─── Provided records ───

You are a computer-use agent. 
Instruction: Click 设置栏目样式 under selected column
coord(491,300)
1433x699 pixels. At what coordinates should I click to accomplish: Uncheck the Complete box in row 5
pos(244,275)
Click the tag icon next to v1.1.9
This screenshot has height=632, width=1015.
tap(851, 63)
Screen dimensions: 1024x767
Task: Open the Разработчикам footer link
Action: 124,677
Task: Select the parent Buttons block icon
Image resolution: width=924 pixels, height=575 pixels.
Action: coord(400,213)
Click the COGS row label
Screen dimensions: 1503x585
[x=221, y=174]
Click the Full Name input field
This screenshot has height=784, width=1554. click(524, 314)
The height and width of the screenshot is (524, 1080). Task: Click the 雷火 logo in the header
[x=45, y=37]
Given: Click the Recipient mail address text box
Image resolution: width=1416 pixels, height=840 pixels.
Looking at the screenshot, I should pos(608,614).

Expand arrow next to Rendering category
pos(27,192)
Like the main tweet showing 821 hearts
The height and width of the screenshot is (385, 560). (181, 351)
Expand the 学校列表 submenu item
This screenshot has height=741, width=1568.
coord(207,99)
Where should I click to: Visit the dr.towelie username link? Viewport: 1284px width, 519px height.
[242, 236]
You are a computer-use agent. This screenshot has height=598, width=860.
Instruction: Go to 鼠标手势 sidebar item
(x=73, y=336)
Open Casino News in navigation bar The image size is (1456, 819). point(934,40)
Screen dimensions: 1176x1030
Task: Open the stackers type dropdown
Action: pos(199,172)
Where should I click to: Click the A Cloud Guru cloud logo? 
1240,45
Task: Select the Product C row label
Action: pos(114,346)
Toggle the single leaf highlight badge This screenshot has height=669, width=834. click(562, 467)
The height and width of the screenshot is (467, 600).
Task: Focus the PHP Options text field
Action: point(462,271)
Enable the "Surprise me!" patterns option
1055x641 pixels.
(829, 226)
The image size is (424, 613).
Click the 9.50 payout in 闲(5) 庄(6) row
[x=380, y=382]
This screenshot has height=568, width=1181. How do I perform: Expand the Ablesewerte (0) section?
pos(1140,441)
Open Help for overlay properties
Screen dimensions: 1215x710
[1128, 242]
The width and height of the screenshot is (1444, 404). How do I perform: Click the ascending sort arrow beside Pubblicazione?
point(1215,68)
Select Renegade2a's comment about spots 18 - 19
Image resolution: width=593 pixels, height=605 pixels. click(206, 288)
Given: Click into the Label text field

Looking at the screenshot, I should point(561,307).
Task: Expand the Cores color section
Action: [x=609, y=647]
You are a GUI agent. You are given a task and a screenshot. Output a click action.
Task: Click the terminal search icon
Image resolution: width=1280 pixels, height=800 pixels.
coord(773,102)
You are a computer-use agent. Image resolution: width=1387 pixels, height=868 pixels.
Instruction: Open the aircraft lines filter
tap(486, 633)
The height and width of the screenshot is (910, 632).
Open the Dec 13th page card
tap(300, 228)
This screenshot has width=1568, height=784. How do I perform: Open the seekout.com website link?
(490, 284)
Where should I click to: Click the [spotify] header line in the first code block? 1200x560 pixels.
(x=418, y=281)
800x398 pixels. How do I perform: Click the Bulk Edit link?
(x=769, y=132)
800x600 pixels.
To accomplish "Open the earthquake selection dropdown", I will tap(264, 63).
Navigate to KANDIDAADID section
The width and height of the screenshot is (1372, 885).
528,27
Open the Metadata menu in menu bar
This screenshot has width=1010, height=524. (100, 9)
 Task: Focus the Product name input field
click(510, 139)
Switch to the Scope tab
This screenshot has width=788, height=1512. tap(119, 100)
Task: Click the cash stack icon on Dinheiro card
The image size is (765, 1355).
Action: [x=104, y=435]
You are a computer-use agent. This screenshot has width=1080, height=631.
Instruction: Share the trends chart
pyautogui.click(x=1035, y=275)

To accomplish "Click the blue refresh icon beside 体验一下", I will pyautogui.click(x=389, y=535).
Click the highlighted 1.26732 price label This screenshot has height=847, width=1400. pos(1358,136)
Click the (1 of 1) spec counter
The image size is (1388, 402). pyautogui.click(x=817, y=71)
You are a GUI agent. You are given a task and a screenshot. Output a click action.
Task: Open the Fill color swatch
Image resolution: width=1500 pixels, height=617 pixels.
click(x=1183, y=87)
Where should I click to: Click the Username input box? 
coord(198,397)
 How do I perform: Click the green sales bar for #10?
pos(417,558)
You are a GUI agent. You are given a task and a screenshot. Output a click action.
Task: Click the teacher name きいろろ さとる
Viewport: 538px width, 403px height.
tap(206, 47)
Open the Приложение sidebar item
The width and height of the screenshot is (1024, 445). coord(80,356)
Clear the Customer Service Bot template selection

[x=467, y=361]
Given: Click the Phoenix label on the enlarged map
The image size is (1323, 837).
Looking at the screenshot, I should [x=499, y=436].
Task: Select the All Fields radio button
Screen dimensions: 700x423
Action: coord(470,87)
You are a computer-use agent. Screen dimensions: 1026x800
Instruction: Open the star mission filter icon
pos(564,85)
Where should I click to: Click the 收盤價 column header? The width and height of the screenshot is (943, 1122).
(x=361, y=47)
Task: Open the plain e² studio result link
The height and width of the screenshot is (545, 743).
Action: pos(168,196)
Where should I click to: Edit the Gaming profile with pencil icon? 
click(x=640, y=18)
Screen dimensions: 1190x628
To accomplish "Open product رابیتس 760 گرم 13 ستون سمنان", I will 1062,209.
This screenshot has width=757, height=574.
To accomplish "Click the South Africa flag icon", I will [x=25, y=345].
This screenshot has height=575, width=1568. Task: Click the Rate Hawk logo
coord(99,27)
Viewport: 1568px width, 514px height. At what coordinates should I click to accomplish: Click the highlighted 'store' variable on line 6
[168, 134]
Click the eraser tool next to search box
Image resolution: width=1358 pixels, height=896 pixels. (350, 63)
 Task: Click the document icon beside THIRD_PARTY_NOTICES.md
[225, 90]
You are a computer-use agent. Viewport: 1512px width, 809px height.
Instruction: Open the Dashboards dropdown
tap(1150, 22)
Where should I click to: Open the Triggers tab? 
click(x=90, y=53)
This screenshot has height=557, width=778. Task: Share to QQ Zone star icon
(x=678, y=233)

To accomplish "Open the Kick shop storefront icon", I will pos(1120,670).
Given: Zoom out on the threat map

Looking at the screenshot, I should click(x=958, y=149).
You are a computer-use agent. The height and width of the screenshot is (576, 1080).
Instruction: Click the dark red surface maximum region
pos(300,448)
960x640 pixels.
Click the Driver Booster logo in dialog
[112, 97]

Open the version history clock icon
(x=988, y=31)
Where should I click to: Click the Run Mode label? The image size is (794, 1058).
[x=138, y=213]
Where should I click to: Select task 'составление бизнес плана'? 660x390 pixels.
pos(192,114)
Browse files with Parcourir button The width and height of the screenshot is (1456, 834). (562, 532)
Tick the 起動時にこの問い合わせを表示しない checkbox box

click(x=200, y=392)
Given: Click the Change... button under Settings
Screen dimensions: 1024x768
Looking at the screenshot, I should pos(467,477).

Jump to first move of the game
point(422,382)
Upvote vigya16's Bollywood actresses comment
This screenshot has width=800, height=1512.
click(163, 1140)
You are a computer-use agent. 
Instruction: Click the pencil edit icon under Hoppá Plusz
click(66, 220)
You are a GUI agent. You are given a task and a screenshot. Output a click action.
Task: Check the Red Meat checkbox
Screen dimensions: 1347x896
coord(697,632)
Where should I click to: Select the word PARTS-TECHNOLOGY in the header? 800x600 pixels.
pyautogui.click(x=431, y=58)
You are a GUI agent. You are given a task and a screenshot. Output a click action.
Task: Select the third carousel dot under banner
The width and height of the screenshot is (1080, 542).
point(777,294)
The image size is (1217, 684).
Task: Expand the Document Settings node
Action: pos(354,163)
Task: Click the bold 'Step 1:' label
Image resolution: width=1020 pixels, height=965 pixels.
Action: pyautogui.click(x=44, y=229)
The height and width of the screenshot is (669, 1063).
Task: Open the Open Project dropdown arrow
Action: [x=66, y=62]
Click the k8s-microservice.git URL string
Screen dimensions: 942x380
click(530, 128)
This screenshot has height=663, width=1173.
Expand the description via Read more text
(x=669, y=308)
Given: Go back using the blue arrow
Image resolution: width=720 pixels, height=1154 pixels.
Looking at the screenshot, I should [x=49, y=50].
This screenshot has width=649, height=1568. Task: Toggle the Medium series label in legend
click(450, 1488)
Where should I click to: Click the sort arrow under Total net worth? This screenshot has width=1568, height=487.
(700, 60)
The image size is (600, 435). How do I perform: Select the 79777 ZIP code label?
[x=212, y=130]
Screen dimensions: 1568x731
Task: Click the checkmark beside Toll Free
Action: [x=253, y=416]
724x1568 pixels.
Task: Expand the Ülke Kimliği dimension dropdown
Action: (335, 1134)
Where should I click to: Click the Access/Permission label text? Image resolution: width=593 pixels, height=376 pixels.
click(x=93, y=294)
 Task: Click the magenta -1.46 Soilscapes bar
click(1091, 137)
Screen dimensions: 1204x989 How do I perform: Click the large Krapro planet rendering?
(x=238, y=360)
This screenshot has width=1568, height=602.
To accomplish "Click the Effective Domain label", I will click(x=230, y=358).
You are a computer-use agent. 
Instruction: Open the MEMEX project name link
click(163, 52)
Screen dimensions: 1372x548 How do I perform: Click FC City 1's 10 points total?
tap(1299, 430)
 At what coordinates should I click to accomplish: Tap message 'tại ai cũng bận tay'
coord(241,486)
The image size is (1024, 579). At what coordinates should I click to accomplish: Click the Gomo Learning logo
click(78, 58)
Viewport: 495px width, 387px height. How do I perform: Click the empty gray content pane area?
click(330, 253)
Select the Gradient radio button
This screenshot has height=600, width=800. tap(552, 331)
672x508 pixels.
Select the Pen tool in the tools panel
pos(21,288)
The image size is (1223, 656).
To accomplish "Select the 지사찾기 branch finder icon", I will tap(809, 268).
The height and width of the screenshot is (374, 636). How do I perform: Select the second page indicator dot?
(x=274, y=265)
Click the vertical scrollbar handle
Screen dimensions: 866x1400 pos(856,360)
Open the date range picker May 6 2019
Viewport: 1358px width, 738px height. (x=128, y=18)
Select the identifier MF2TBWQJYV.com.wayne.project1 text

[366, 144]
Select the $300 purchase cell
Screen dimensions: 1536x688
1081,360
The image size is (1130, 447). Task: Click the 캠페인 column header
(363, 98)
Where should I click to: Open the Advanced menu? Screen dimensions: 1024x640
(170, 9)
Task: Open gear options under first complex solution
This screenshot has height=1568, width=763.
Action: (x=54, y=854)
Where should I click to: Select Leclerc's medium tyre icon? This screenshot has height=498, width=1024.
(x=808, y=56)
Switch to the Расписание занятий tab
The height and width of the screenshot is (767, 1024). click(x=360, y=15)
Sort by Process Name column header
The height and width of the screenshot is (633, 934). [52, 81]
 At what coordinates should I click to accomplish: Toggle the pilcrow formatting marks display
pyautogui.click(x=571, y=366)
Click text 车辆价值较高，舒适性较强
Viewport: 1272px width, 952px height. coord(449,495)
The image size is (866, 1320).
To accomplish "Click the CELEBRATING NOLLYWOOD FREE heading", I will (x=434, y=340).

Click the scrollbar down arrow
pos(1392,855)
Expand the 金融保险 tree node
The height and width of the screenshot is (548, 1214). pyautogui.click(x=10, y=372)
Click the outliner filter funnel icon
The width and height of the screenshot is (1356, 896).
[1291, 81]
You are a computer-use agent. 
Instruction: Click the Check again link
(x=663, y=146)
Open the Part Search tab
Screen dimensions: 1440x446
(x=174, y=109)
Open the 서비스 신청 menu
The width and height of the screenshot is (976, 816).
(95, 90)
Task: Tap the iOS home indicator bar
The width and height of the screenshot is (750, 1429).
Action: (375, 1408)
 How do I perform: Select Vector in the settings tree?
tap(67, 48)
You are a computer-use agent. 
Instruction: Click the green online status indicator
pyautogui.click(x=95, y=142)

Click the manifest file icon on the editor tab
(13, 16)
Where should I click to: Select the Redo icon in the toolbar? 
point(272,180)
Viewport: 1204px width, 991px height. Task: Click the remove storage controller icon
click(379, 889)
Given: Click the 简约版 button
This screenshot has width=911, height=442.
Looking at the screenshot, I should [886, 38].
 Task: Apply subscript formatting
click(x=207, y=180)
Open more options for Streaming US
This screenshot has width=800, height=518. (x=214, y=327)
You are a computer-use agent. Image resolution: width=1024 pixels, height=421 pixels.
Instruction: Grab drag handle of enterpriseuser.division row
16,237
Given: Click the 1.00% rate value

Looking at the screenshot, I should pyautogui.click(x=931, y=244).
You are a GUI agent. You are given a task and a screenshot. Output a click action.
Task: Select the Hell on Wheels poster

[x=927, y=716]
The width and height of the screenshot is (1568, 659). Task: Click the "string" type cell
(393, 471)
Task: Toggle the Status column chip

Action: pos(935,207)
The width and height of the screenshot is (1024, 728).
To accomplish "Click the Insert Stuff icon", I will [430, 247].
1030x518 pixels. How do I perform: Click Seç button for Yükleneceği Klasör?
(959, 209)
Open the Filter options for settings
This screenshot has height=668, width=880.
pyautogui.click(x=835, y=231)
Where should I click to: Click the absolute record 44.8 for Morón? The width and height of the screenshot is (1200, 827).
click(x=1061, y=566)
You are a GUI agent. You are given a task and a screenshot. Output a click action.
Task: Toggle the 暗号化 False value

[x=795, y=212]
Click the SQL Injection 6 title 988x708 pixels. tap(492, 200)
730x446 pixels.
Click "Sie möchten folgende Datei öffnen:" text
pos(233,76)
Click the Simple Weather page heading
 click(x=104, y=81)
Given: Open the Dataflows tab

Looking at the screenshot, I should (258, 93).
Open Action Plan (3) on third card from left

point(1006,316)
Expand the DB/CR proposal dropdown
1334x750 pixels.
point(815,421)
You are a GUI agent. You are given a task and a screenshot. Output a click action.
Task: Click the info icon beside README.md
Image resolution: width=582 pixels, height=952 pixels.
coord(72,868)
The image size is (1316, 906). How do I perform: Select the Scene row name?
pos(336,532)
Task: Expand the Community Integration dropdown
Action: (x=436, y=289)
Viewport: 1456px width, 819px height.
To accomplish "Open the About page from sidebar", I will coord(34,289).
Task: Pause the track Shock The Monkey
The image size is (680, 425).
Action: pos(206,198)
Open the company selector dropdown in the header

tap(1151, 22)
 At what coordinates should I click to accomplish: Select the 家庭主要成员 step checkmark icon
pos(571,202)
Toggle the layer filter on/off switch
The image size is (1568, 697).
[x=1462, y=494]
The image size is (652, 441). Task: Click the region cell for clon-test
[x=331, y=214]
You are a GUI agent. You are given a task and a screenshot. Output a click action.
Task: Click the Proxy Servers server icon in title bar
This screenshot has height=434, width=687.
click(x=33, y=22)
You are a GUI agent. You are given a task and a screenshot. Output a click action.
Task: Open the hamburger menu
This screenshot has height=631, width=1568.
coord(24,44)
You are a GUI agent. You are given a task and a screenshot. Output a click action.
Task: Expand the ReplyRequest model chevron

───

> What the task requires: Every line of the entries above that holds "title" should be copied out.

> Answer:
Click the SQL Injection 6 title 988x708 pixels. tap(492, 200)
Task: Click the Proxy Servers server icon in title bar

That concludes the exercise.